U-Net: A User-Level Network Interface for Parallel and Distributed Computing

Notes by Xun Wilson Huang
01/01/02

This paper is motivated by the fact that data processing in the end host has become the bottleneck for latency because of the advances in high-speed LAN. This paper aims to reduce the latency in the end host and provide flexibility in protocol building for applications by introducing a new architecture, U-Net. This paper argues that the entire kernel should be removed from the communication path.

In the simplest sense, all U-Net provides to the user are an interface to the device driver and a shared buffer between the user space and kernel. User is supposed manage the buffer on his own in building protocol stacks.

Latency of a network stack consists of the following:

context switch - this no one can get away with. U-Net needs to make system calls in channel creation, tear down, informing kernel data is available for send in the shared buffer and making up calls when data arrives.
data copy between user-space and kernel ( copyin() and copyout() functions). U-Net avoids this by providing a shared buffer allocated by the kernel and restricts the user to use this buffer only.
processing of data by different layers of protocol. This overhead comes with the functionality provided by these protocols, whether the protocol is in user space or kernel space, this is not avoidable.

How does U-Net work?

User application makes a system call to create an endpoint, this server as a handle to the network.
Application setup channels to demultiplex packets destined for the same endpoint.
Along with the endpoint, the application get a buffer, which is shared between the user space and the kernel.
Application compose the data that it wish to send in that buffer area and compose a descriptor for that data segment and push the descriptor on to the tx queue.
Application traps into the kernel to reflect that something is in the tx queue.
On the receive side, data can only arrive in the buffer came with the endpoint. The application can either poll the rx queue or register a upcall with the module in the kernel for an asynchronous notification.

Zero-copy

Normally, there are 2 copies with normal operating systems doing a send().

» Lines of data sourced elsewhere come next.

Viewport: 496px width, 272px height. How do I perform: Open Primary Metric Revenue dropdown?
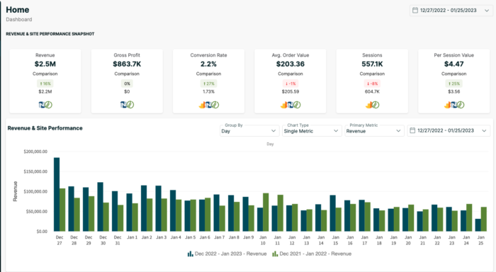(374, 130)
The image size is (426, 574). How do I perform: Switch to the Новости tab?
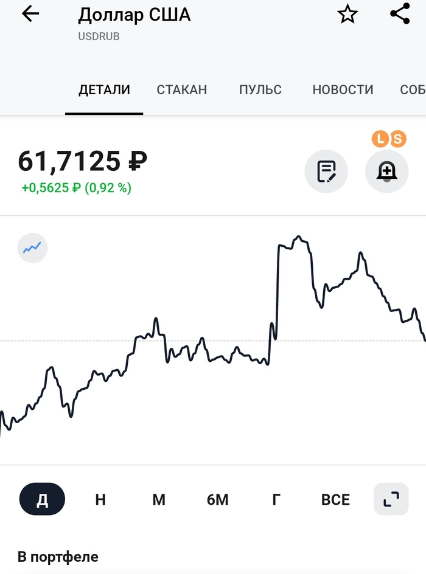343,90
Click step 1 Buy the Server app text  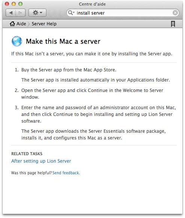coord(69,70)
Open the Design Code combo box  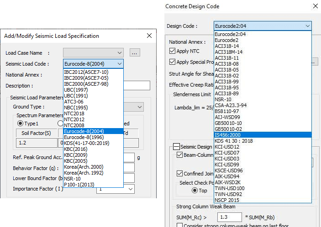tap(263, 26)
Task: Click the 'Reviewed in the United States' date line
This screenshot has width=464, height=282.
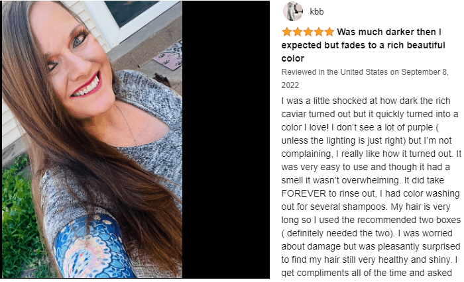Action: [x=365, y=78]
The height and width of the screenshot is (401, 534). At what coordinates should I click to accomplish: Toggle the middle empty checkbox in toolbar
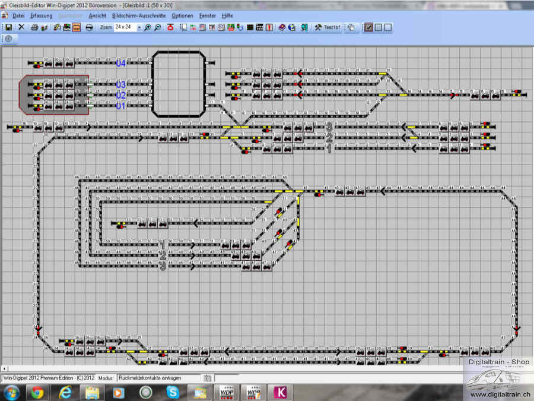coord(378,27)
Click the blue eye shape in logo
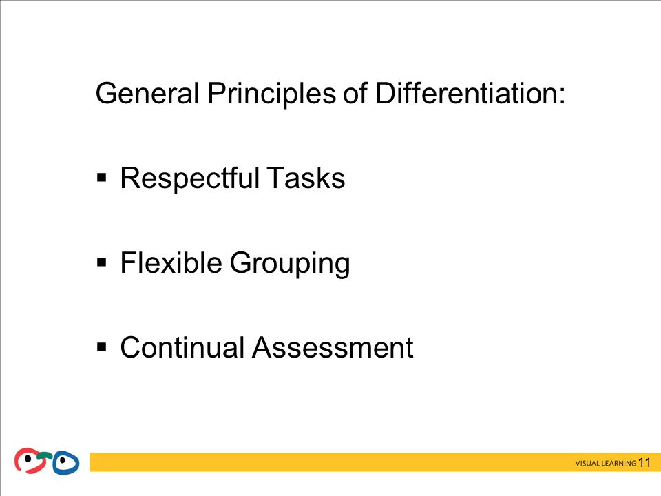This screenshot has width=661, height=496. (66, 463)

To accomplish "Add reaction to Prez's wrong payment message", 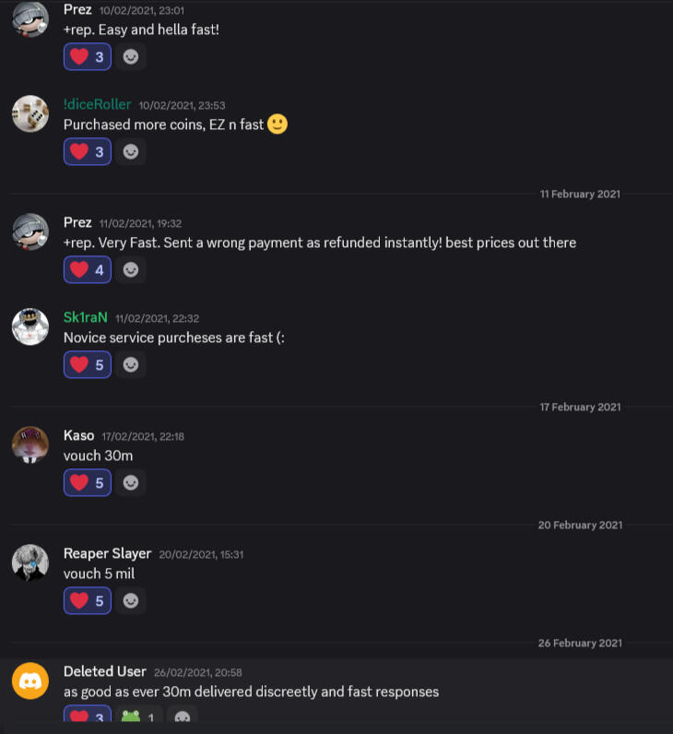I will (131, 269).
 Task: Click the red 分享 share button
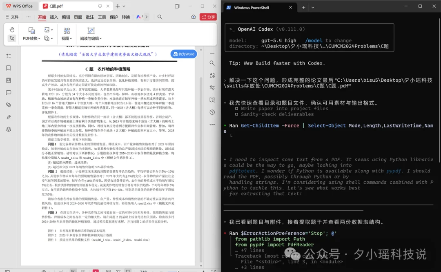pyautogui.click(x=208, y=17)
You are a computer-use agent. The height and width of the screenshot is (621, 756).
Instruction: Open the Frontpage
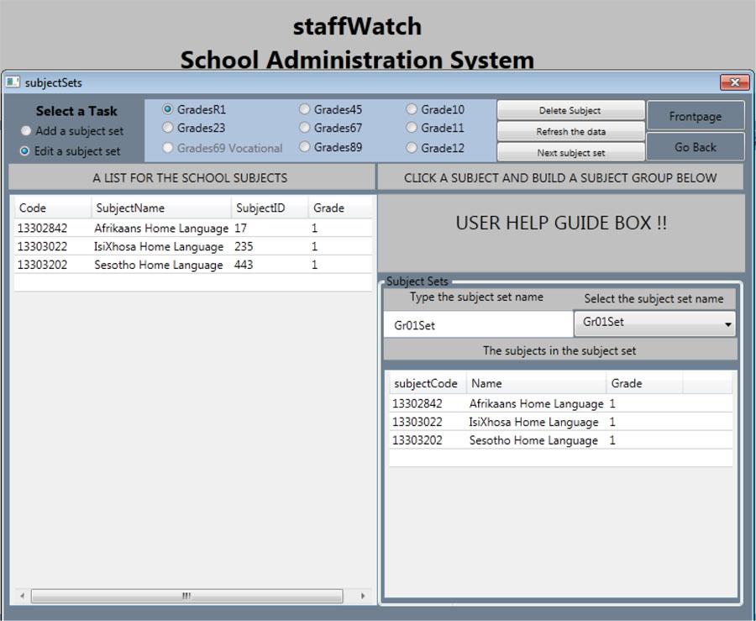pyautogui.click(x=695, y=115)
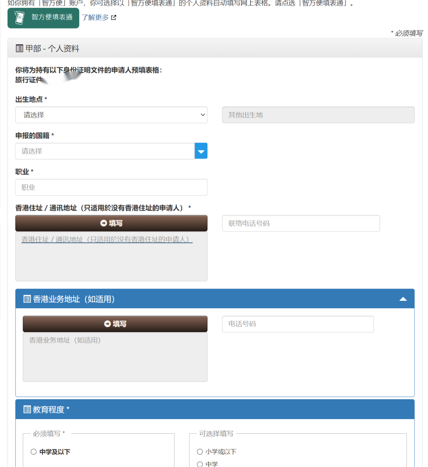
Task: Select the 中学及以下 radio button
Action: [x=33, y=452]
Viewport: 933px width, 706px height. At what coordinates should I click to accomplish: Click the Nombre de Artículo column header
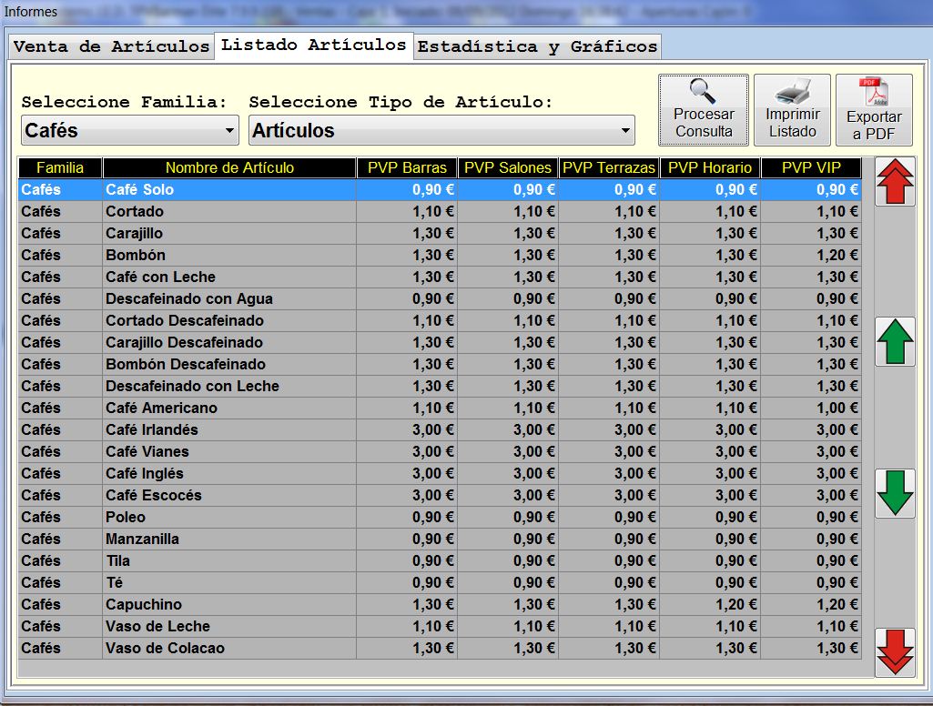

Copying from user space to kernel space.
Copying from kernel to the device's buffer.

The second copy can not be avoided without hardware support, like the SBA-200's firmware. Therefore this trick from direct access U-Net is not universally applicable.

The first copy U-Net gets away with restricting the user with the buffer that is provided by the U-Net at endpoint creations. This restriction makes it very inconvenient for the user application, and this leads to a later paper "U-Net with buffer management", which pins user memory down as a send request come in. However, what does send() in TCP really mean in this zero-copy architecture? In the traditional OS, " TCP send(buf.. ) returns" means the content of the buffer is copied into the OS's buffer, returning from send() means the buffer can be reused and the content of buf will be sent eventually ( assuming no abnormality occurs). But in U-Net's zero copy structure, the buffer cannot be reused until an ack is received, therefore the application either have to ask for another buffer through its own buffer management or simply block for the ack. For UDP or RPC this works quite well but for TCP copy is still required.

Critiques and questions:

"remove kernel completely from the critical path"? what about system-wide resources that needs to be shared among different applications. TCP/UDP port number space? ARP table? routing table? where should these things be kept? .
Flexibility. To build new communication protocols, one can use raw socket together with a mechanism for asking kernel to allocate buffers in the kernel. To customize protocols, I think it's better to have the OS provide a protocol layering mechanism for easy insertion and by-pass, rather than having the entire protocol stack (customized) appear in the user space. For mortals like me, moving the protocol stack up to the user space is not easy.
For easy developing and debugging of network protocols, one can consider the SurReal instead, the new network simulator currently being developed at Cornell.
Tagging the packet. Tags are used for U-Net to demultiplex incoming packet into different endpoints. This makes it impossible for U-Net to communicate with a regular stack. This motives the work on packet filtering later.
This paper did not address how to identify machines with U-Net. And in the TCP implementation, it says "module not in the criticial performance path such as ARP are not ported to U-Net". 1. Looking up an arp entry is in the critical path. 2. Without ARP, U-Net is identifying machines with hardware address?
This paper also argues that having stack in the user space can allow easy query of the network param for feedbacks. This type of query can be done in a traditional OS with getsockopt(), ioctl().
Having stack in the user space also allows the user application to corrupt the stack. No queuing pocliy is addressed in the paper. If FCFS is used, the corruptions of one stack can affect everyone else.